Interfacial engineering of metal oxide/graphene nanoscrolls with remarkable performance for lithium ion batteries

The strong interfacial interaction between graphene nanosheets (GNS) and metal oxides (MO) intensively enhances Li+ diffusion, achieving superior rate capability and excellent cycle stability as such interaction strongly restricts the expansion of MO near the interface during lithiation. However, how to design strong interface between GNS and MO is a challenge. Herein, strong interface was achieved by adding sodium citrate (SC) during the dispersion and mixing process of GO and MO (i.e., Fe3O4, Co3O4 and NiO).

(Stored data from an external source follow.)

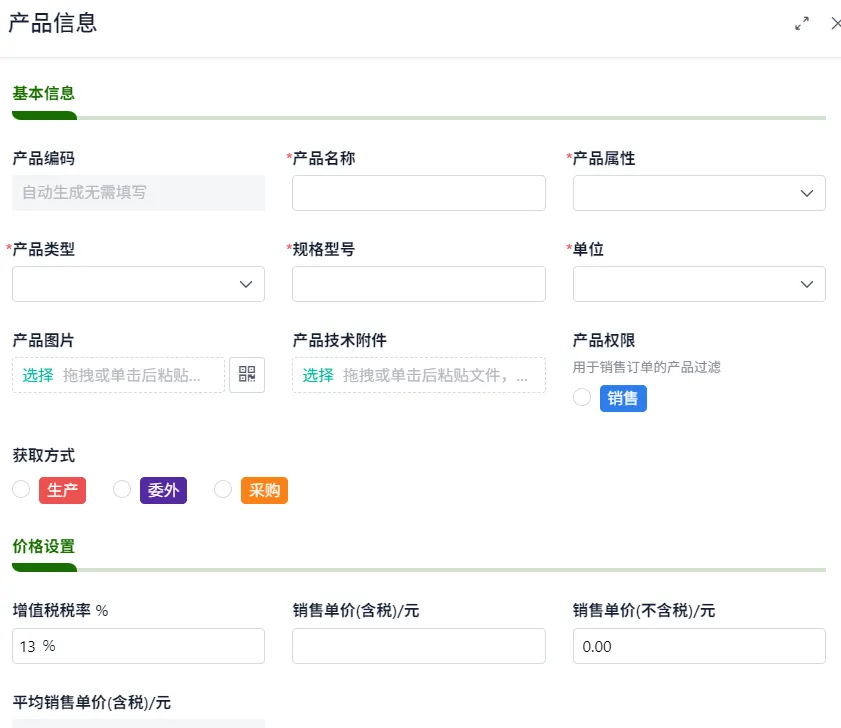Select the 生产 radio button
841x728 pixels.
point(21,489)
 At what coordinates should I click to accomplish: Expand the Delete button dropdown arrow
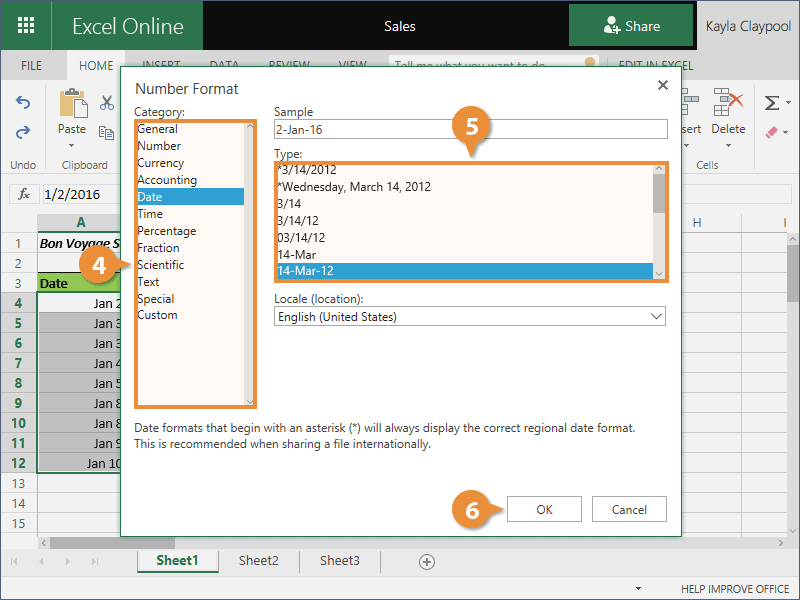[728, 146]
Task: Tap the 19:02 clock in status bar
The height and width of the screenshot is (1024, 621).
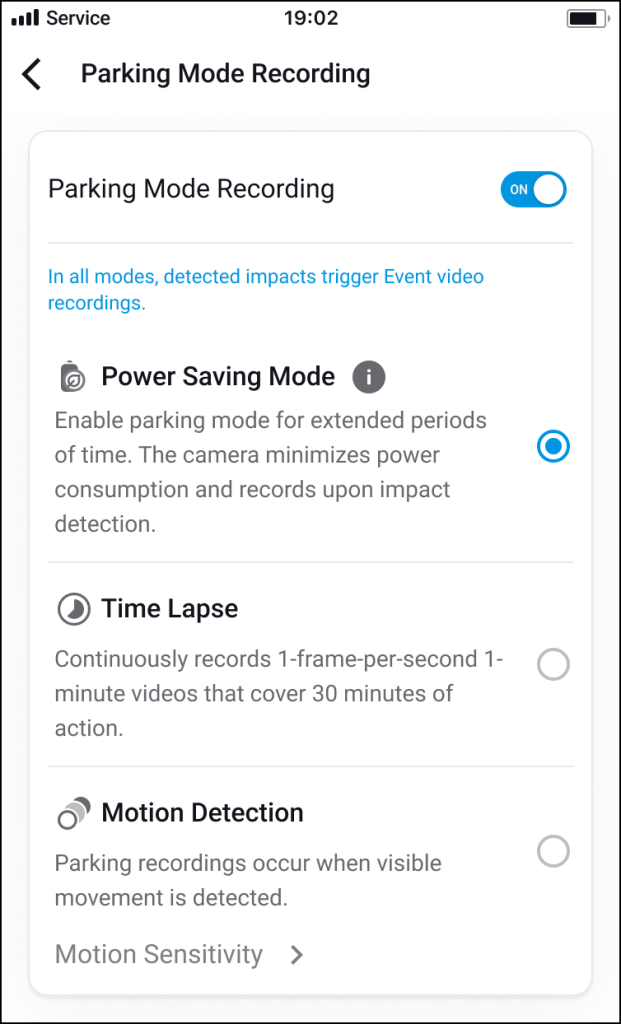Action: point(311,19)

The use of SC enables better dispersion of MO particles and allows every MO particle to be attached on the GNS. The discharge capacity of Fe3O4@GNS(SC) was 1882 mA h g(-1) in the second cycle at 0.1C which is higher than Fe3O4@GNS (1120 mA h g(-1)), and maintained at 1610 mA h g(-1) after 100 cycles much better than that of Fe3O4@GNS (810 mA h g(-1)). The Fe3O4@GNS(SC) composite material also delivered excellent rate performance of 1035 mA h g(-1) at 1C, in contrast to Fe3O4@GNS(680 mA h g(-1)). In the case of NiO and Co3O4, the corresponding composites displayed the same tendency as Fe3O4@GNS(SC). These results imply that SC with an oxygen functional group and short carbon chain can ensure a large contact area between MO and GNS and short diffusion path for lithium ions in the active material. This work may pave a way for obtaining GNS-based materials for efficient electrochemical energy storage.